Yet in spite of the UK government’s ‘Timber Procurement Policy’ guidance, which in essence, requires only independently verifiable legal and sustainable timber should be used on housing stock, there is evidence of inconsistency and a lack of awareness of this, particularly in local authority and housing association property refurbishment projects.
Where’s the issue?
Tens of thousands of local authority properties are maintained and refurbished every year, often requiring boilers and heating system pipework to be concealed. For more than 25 years, pre-formed and pre-finished plywood boxing has gradually been adopted as the preferred solution for many LAs and HAs, together with contractors, as it saves time and money compared to site made alternatives.
However, even with the move to sustainable timber, government procurement guidance and FSC certification, most if not all, LA pipe boxing specifications still do not specify the use of products manufactured from FSC certified legal and sustainable timber.
As FSC pipe boxing costs no more than the non-FSC equivalent, price is not an obstacle to specification or supply. Also, under the scope of their own sustainability policies, contractors and merchants should be purchasing and supplying FSC products in preference to non-FSC equivalents. Some would even argue that they should go further and take the responsibility of advising specifiers that legal and sustainable products are available.
Time for change
Price is clearly not a barrier to change, which should help stimulate interest from specifiers and contractors alike to adopt pipe boxing manufactured from independently verified legal and sustainable timber.
It’s likely that LAs, HAs, contractors and merchants are as focused on sustainability and sustainably sourced products, as we are at Encasement.
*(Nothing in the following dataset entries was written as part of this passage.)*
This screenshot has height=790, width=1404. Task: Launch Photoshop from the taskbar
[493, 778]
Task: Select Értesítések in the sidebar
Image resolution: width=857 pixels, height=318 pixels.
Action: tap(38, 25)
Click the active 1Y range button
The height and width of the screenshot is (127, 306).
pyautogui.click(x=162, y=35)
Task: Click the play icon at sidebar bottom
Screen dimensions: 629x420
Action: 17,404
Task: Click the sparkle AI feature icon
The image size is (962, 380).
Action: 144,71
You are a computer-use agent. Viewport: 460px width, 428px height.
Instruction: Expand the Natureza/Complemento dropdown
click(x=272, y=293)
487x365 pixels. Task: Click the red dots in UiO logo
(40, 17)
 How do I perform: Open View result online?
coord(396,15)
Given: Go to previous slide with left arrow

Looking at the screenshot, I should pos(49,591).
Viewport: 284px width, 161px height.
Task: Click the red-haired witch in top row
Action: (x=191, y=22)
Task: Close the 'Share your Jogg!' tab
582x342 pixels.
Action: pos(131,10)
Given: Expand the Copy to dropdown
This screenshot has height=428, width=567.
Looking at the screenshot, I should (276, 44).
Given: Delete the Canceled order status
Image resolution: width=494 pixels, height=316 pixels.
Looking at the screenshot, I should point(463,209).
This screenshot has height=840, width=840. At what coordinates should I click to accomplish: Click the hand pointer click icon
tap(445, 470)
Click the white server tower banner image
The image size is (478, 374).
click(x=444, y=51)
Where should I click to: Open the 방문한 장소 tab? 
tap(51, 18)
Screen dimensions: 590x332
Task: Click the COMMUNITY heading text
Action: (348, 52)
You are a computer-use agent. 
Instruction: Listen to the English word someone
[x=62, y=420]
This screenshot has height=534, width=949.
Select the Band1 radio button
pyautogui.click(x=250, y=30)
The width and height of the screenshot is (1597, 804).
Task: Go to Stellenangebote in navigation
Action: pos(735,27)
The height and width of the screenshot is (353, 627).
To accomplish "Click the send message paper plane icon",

But, for some reason it’s not being applied to the use of pre-formed pipe boxing, which is worth millions of pounds to maintenance contractors, heating engineers and merchants nationally.
Throughout the supply chain everyone has a responsibility for sustainable procurement, so in our view a lack of awareness or understanding about obligations is no defence, especially as existing government guidance has set out the policy that should be adopted.
So, what is the answer to the question of FSC, who cares? “We all should.”